Stored data
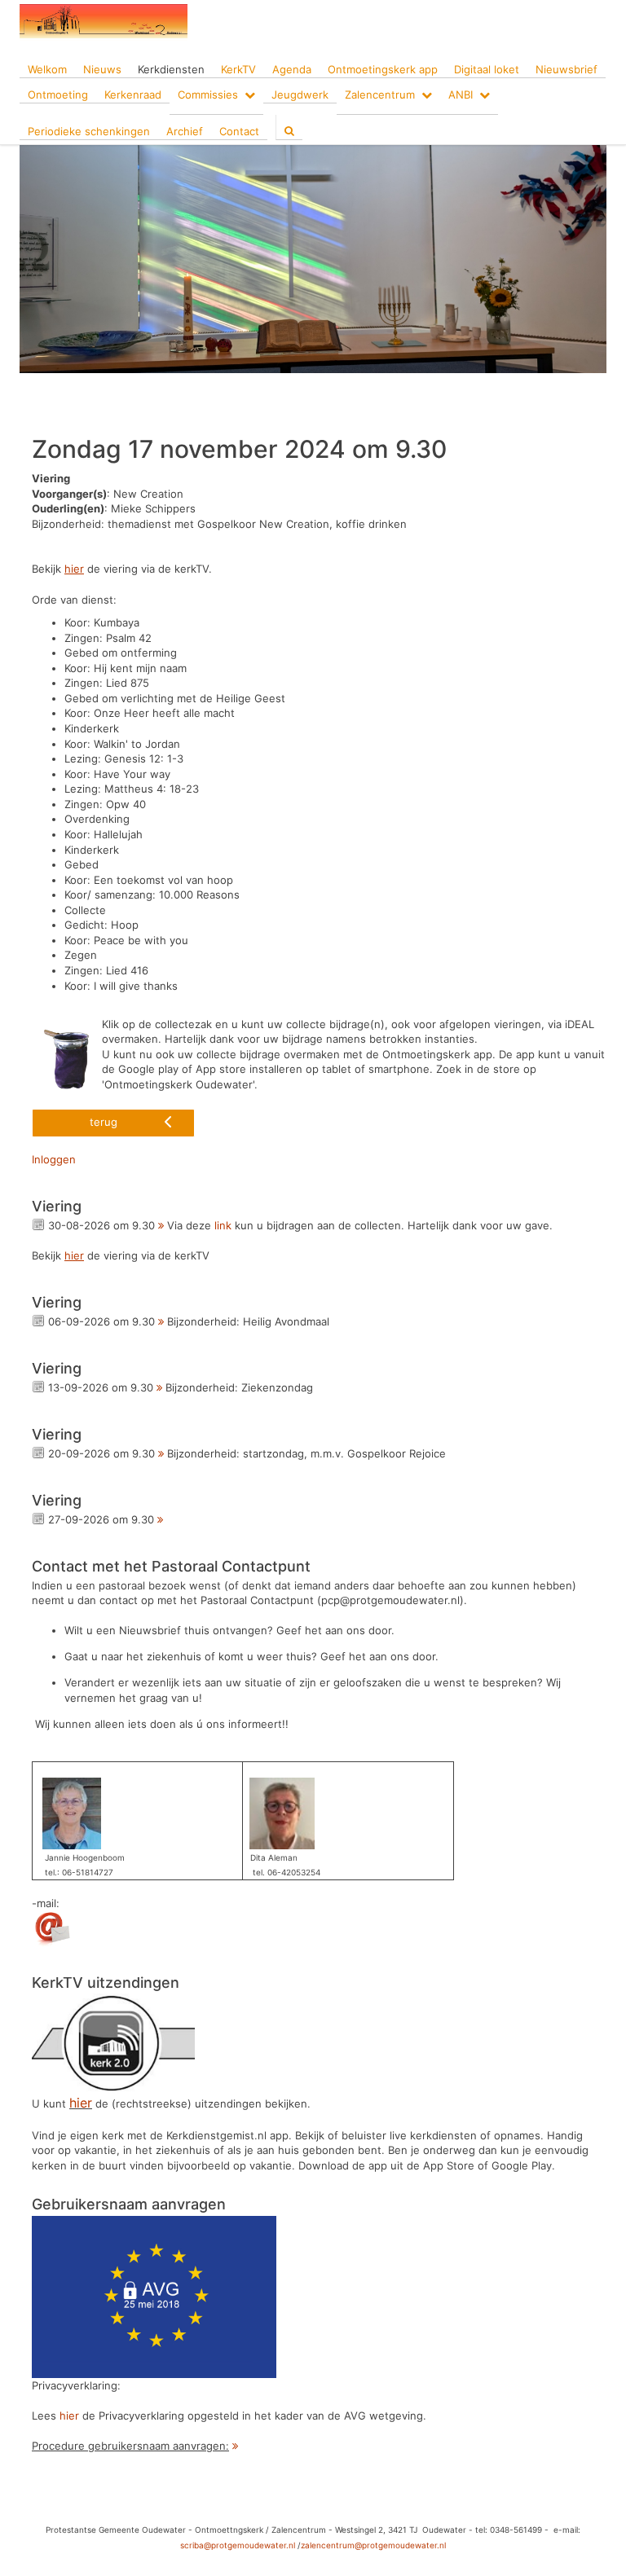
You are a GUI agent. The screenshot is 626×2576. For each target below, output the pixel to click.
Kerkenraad (132, 94)
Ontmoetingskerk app (383, 69)
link (222, 1225)
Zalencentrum (380, 94)
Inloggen (54, 1159)
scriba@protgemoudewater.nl (237, 2545)
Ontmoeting (58, 94)
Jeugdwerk (299, 94)
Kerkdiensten (171, 69)
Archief (184, 131)
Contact (239, 131)
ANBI (460, 94)
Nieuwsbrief (566, 69)
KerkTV (238, 69)
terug (103, 1121)
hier (69, 2415)
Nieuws (102, 69)
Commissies (208, 94)
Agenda (291, 69)
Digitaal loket (486, 69)
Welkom (47, 69)
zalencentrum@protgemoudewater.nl (373, 2545)
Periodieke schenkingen (89, 131)
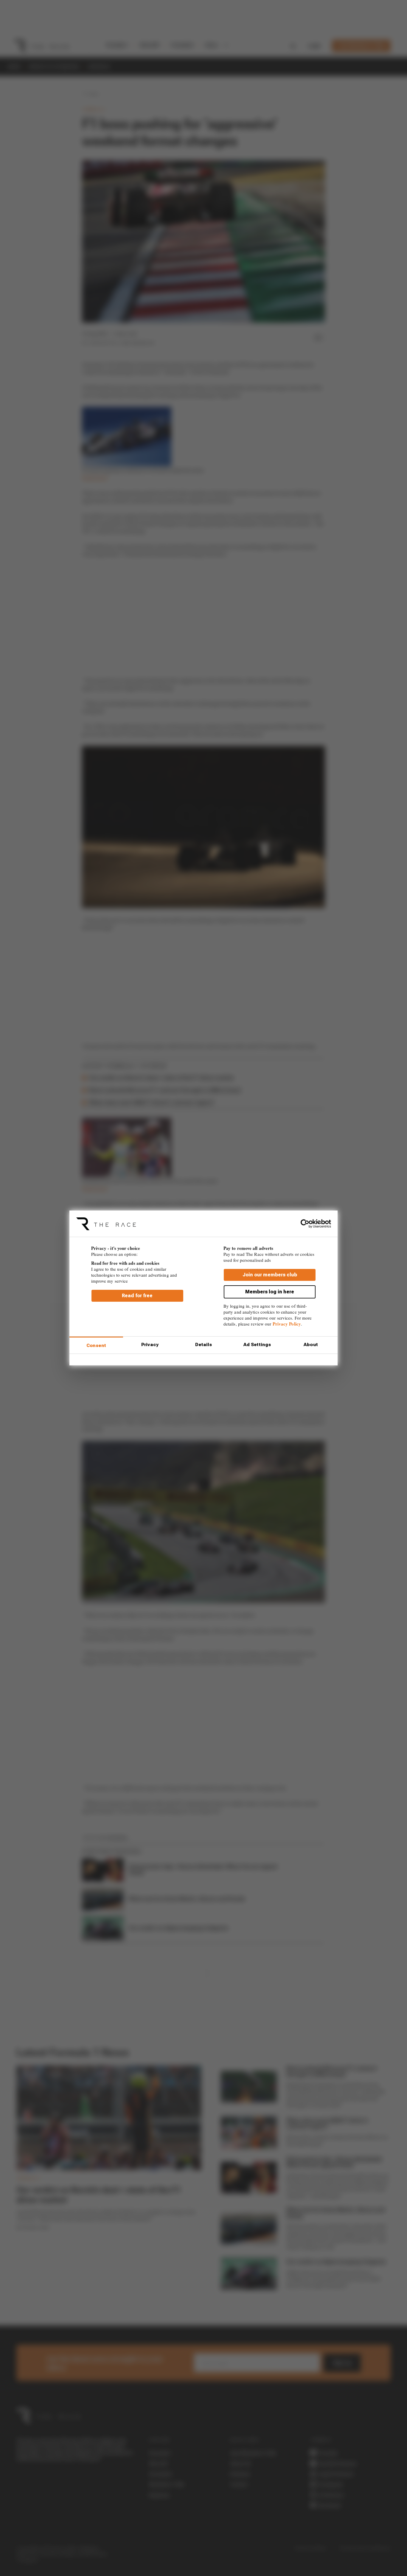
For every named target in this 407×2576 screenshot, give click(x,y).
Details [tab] (203, 1344)
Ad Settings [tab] (257, 1344)
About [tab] (311, 1344)
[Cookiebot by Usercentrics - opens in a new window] (305, 1223)
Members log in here (269, 1292)
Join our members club (270, 1275)
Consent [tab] (96, 1345)
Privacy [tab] (150, 1344)
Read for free (137, 1295)
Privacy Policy (287, 1323)
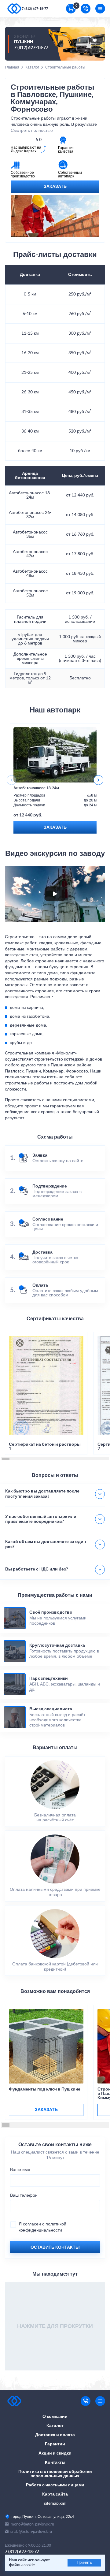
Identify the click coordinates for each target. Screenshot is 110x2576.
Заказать (55, 186)
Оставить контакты (55, 2247)
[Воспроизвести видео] (55, 894)
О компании (55, 2416)
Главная (12, 67)
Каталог (32, 67)
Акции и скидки (55, 2453)
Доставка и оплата (55, 2435)
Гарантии (55, 2444)
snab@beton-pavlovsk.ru (31, 2531)
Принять (84, 2563)
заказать (46, 2110)
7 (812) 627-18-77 (35, 8)
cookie (29, 2565)
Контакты (55, 2462)
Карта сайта (55, 2494)
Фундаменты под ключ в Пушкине (44, 2089)
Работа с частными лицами (55, 2485)
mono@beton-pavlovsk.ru (32, 2524)
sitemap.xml (55, 2503)
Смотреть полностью (32, 130)
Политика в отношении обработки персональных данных (55, 2474)
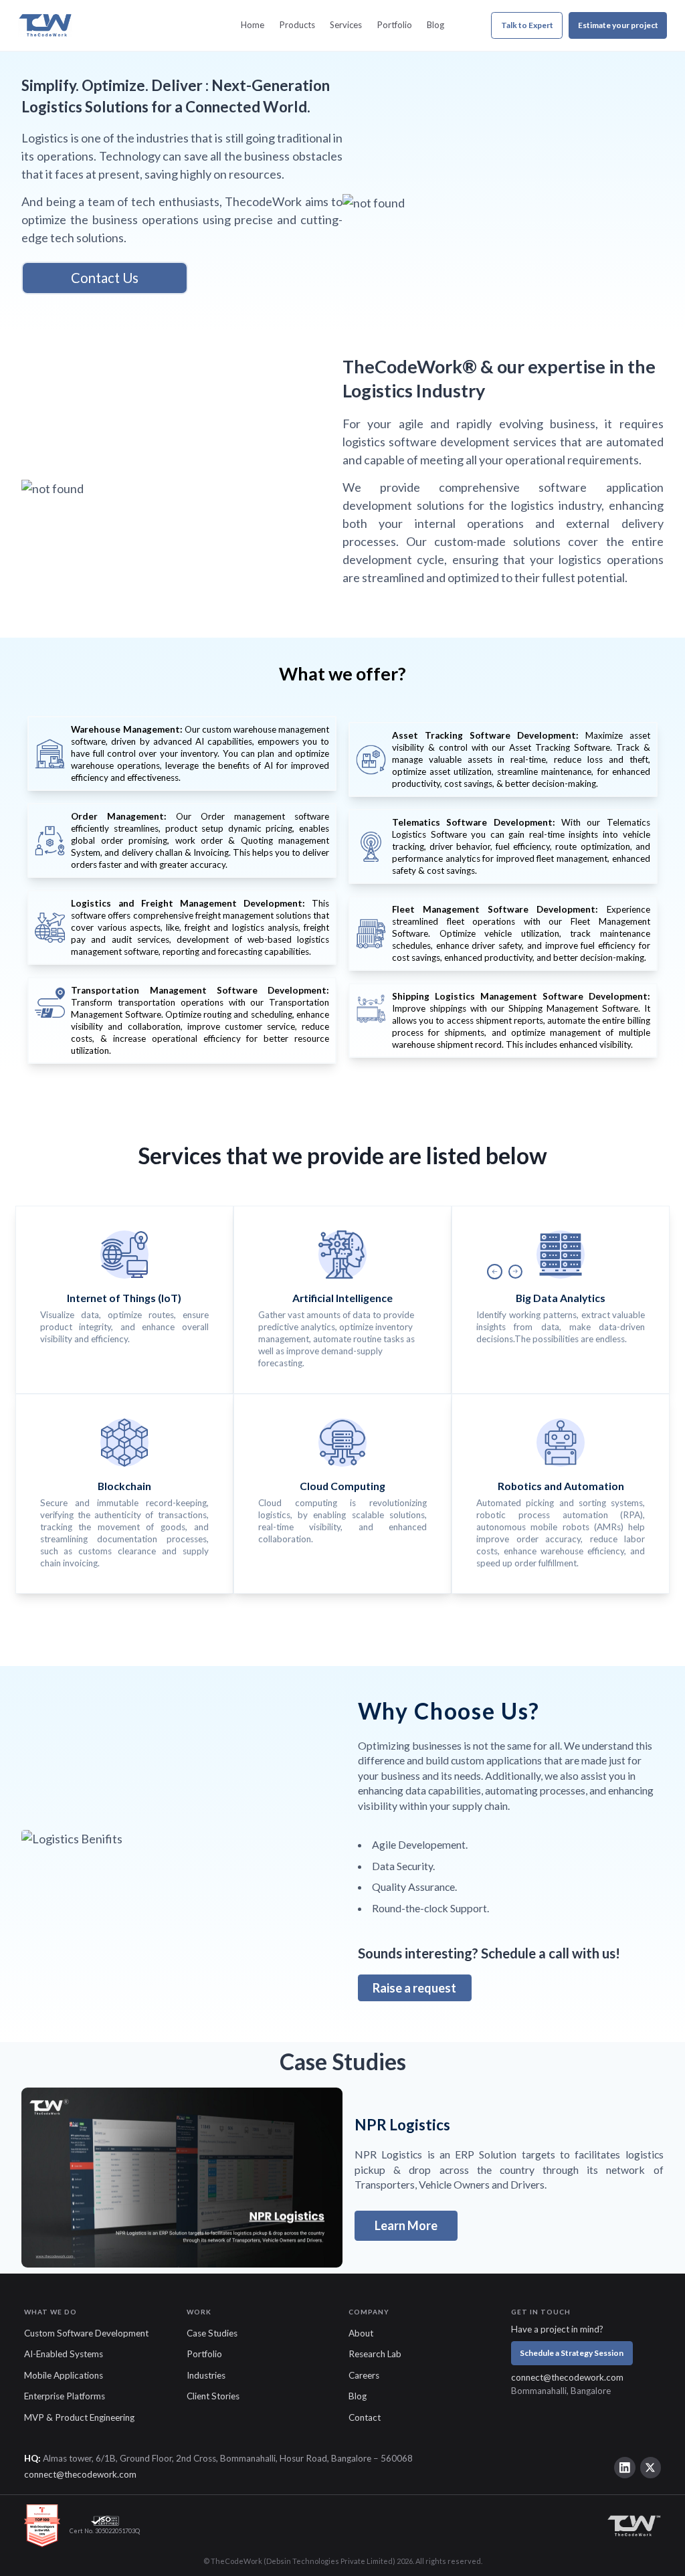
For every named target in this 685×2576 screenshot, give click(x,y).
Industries (206, 2375)
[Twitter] (651, 2467)
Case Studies (212, 2333)
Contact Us (104, 278)
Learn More (406, 2225)
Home (252, 24)
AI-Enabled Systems (63, 2354)
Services (346, 24)
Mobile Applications (63, 2375)
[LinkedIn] (624, 2467)
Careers (364, 2375)
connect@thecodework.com (567, 2377)
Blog (435, 24)
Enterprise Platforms (64, 2396)
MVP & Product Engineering (79, 2417)
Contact (365, 2417)
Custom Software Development (86, 2333)
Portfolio (394, 24)
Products (297, 24)
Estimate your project (618, 25)
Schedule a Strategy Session (571, 2353)
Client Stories (213, 2396)
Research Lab (375, 2354)
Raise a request (414, 1988)
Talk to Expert (527, 25)
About (361, 2333)
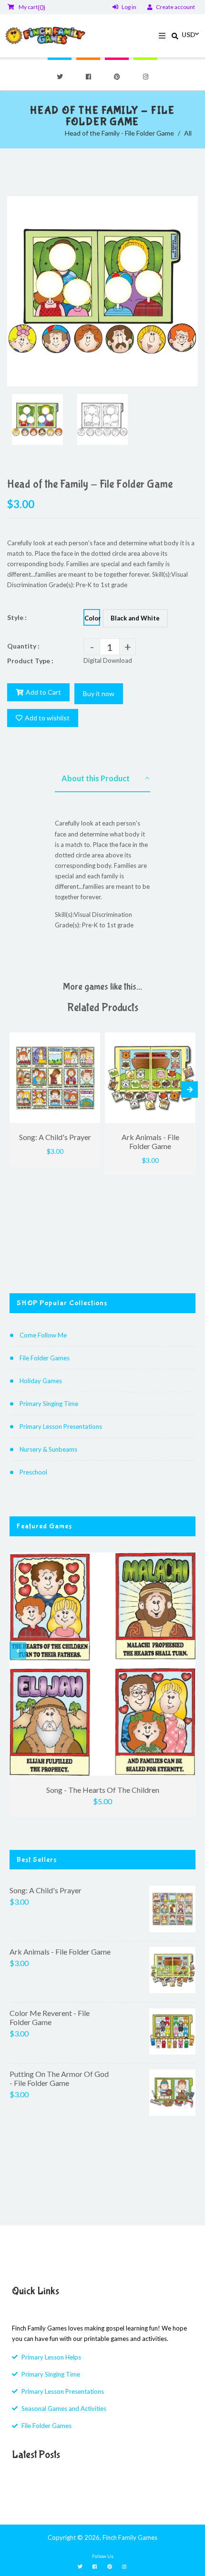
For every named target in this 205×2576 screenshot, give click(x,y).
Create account (175, 6)
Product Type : (30, 661)
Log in (129, 6)
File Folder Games (45, 1358)
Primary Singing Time (49, 1403)
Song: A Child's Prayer (46, 1890)
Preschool (33, 1472)
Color (92, 618)
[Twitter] (60, 76)
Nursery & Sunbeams (48, 1449)
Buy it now (98, 693)
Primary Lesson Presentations (61, 1426)
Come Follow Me (43, 1335)
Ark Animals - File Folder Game (60, 1951)
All (188, 133)
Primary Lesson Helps (51, 2357)
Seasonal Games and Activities (63, 2408)
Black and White (135, 618)
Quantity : (23, 646)
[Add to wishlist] (89, 1040)
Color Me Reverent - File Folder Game (50, 2017)
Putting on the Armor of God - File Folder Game (59, 2078)
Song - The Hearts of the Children (102, 1789)
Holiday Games (41, 1381)
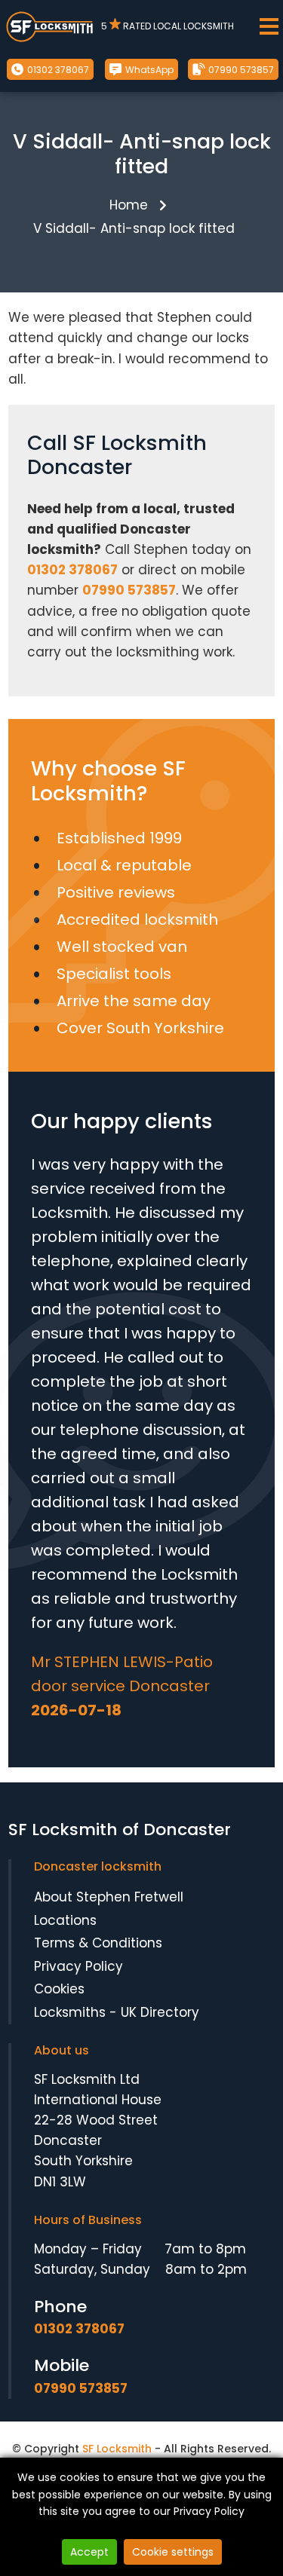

**Problem description**
Your job is to copy each entry exactly as written; the pictures do not go in.

**Response for this exercise**
You are a GUI agent. The screenshot is 626×2576. For each target below, output the pixel to click.
Kerkenraad (132, 94)
Ontmoetingskerk app (383, 69)
link (222, 1225)
Zalencentrum (380, 94)
Inloggen (54, 1159)
scriba@protgemoudewater.nl (237, 2545)
Ontmoeting (58, 94)
Jeugdwerk (299, 94)
Kerkdiensten (171, 69)
Archief (184, 131)
Contact (239, 131)
ANBI (460, 94)
Nieuwsbrief (566, 69)
KerkTV (238, 69)
terug (103, 1121)
hier (69, 2415)
Nieuws (102, 69)
Commissies (208, 94)
Agenda (291, 69)
Digitaal loket (486, 69)
Welkom (47, 69)
zalencentrum@protgemoudewater.nl (373, 2545)
Periodieke schenkingen (89, 131)
For every named target in this 407×2576 screenshot, give click(x,y).
Details [tab] (203, 1344)
Ad Settings [tab] (257, 1344)
About [tab] (311, 1344)
[Cookiebot by Usercentrics - opens in a new window] (305, 1223)
Members log in here (269, 1292)
Join our members club (270, 1275)
Consent [tab] (96, 1345)
Privacy [tab] (150, 1344)
Read for free (137, 1295)
Privacy Policy (287, 1323)
Identify the click coordinates for each target. Screenshot is 110x2576.
Заказать (55, 186)
Оставить контакты (55, 2247)
[Воспроизвести видео] (55, 894)
О компании (55, 2416)
Главная (12, 67)
Каталог (32, 67)
Акции и скидки (55, 2453)
Доставка и оплата (55, 2435)
Гарантии (55, 2444)
snab@beton-pavlovsk.ru (31, 2531)
Принять (84, 2563)
заказать (46, 2110)
7 (812) 627-18-77 (35, 8)
cookie (29, 2565)
Контакты (55, 2462)
Карта сайта (55, 2494)
Фундаменты под ключ в Пушкине (44, 2089)
Работа с частными лицами (55, 2485)
mono@beton-pavlovsk.ru (32, 2524)
sitemap.xml (55, 2503)
Смотреть полностью (32, 130)
Политика в отношении обработки персональных данных (55, 2474)
For every named target in this 685×2576 screenshot, give click(x,y).
Industries (206, 2375)
[Twitter] (651, 2467)
Case Studies (212, 2333)
Contact Us (104, 278)
Learn More (406, 2225)
Home (252, 24)
AI-Enabled Systems (63, 2354)
Services (346, 24)
Mobile Applications (63, 2375)
[LinkedIn] (624, 2467)
Careers (364, 2375)
connect@thecodework.com (567, 2377)
Blog (435, 24)
Enterprise Platforms (64, 2396)
MVP & Product Engineering (79, 2417)
Contact (365, 2417)
Custom Software Development (86, 2333)
Portfolio (394, 24)
Products (297, 24)
Estimate your project (618, 25)
Schedule a Strategy Session (571, 2353)
Client Stories (213, 2396)
Research Lab (375, 2354)
Raise a request (414, 1988)
Talk to Expert (527, 25)
About (361, 2333)
For every named target in this 205×2576 screenshot, give click(x,y).
Create account (175, 6)
Product Type : (30, 661)
Log in (129, 6)
File Folder Games (45, 1358)
Primary Singing Time (49, 1403)
Song: A Child's Prayer (46, 1890)
Preschool (33, 1472)
Color (92, 618)
[Twitter] (60, 76)
Nursery & Sunbeams (48, 1449)
Buy it now (98, 693)
Primary Lesson Presentations (61, 1426)
Come Follow Me (43, 1335)
Ark Animals - File Folder Game (60, 1951)
All (188, 133)
Primary Lesson Helps (51, 2357)
Seasonal Games and Activities (63, 2408)
Black and White (135, 618)
Quantity : (23, 646)
[Add to wishlist] (89, 1040)
Color Me Reverent - File Folder Game (50, 2017)
Putting on the Armor of God - File Folder Game (59, 2078)
Song - The Hearts of the Children (102, 1789)
Holiday Games (41, 1381)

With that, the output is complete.